Data items:
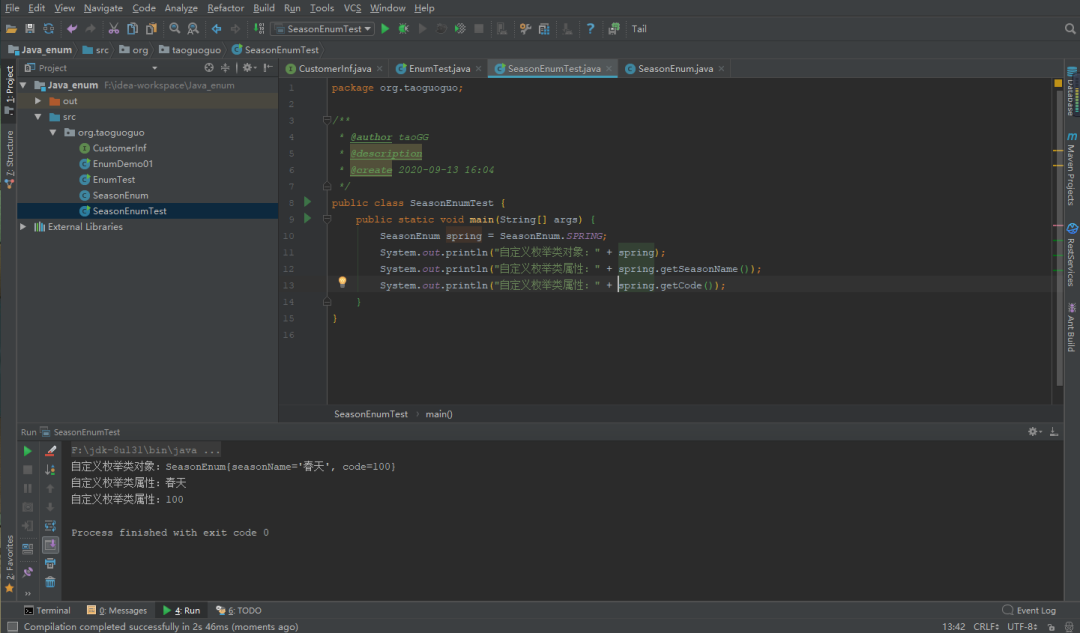Screen dimensions: 1080x633
Task: Rerun SeasonEnumTest from Run panel
Action: (27, 451)
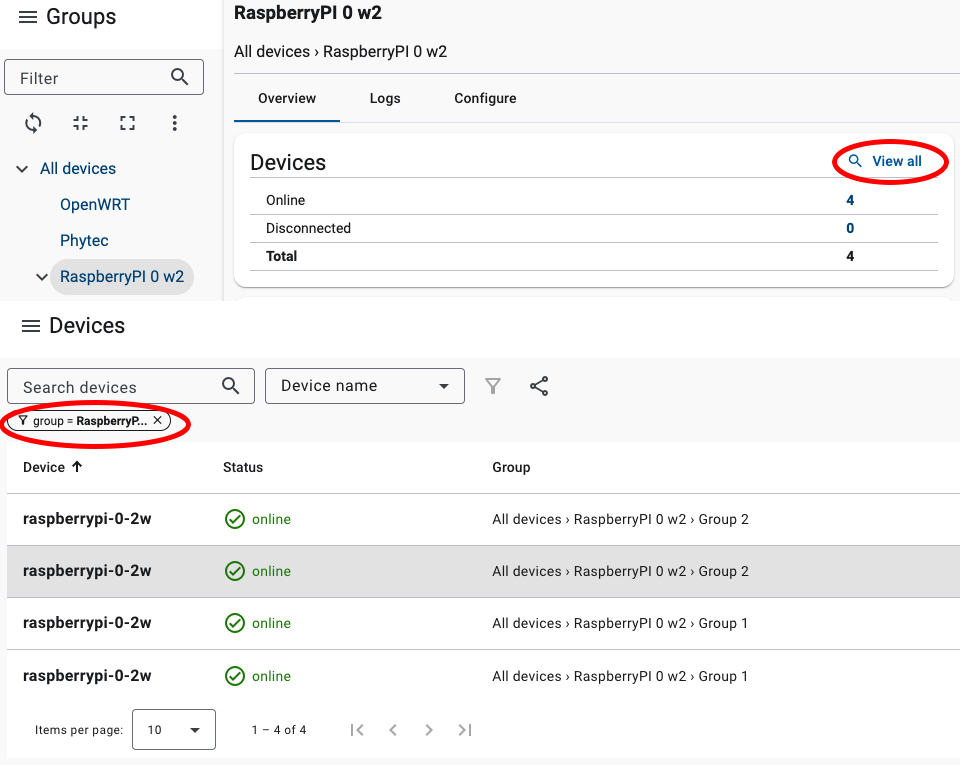Select the OpenWRT group
This screenshot has height=765, width=960.
[94, 204]
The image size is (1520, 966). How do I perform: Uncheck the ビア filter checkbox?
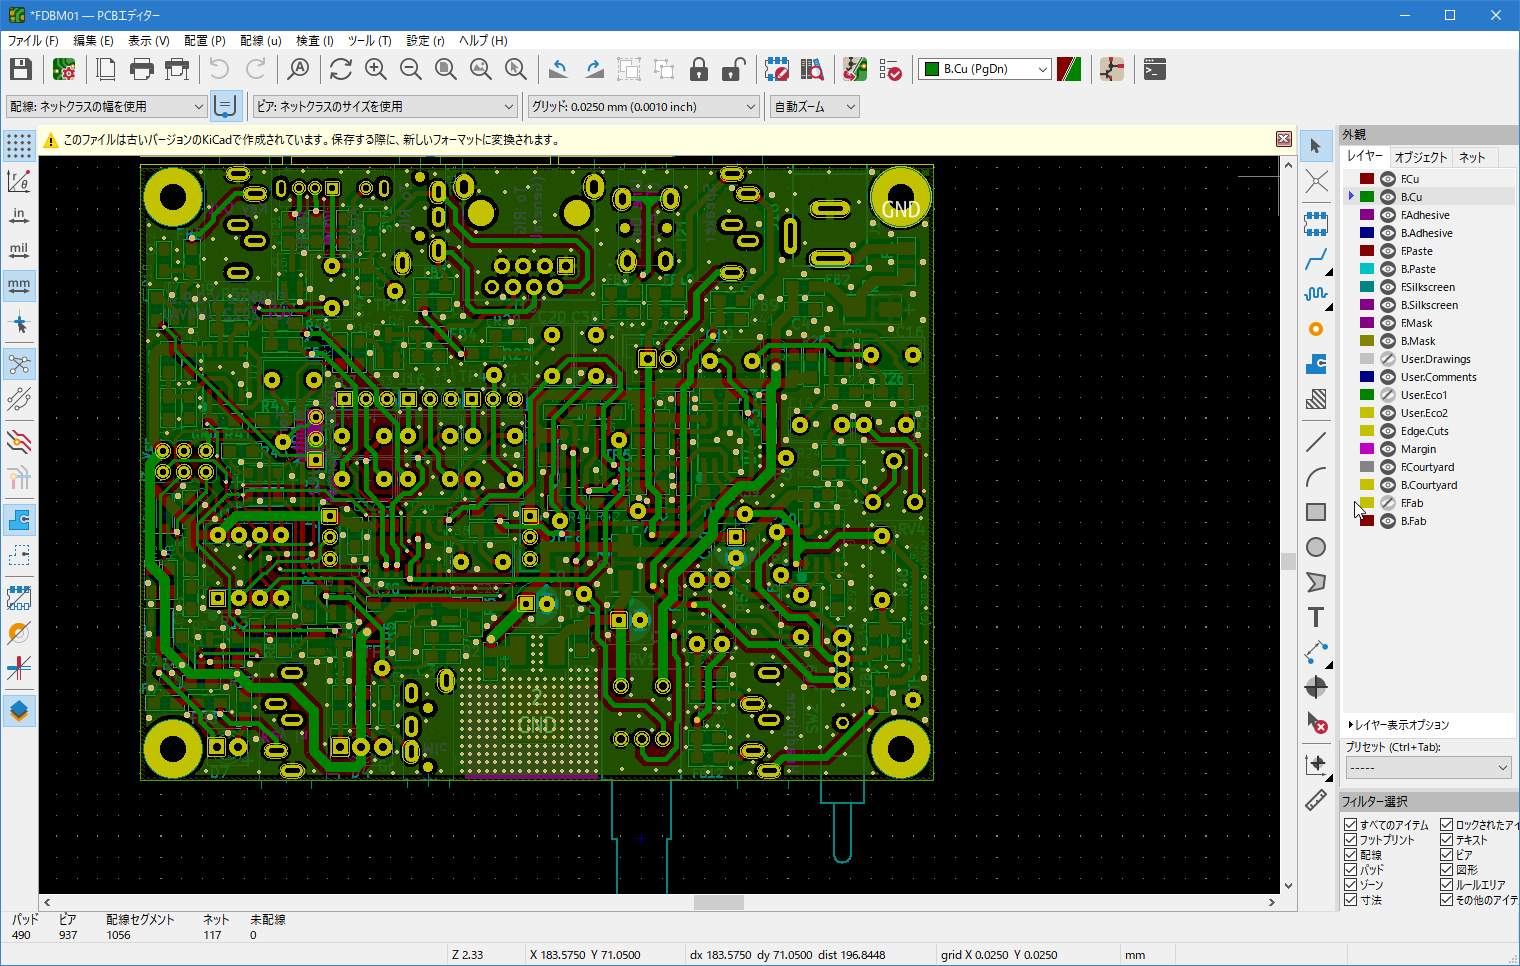1446,855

What you are asked to do:
If the records contain pictures, skip them, and transcribe exactly every line from the one with "The image size" through the last line.

Exercise answer:
The image size is (1520, 966). How do I perform: Uncheck the ビア filter checkbox?
1446,855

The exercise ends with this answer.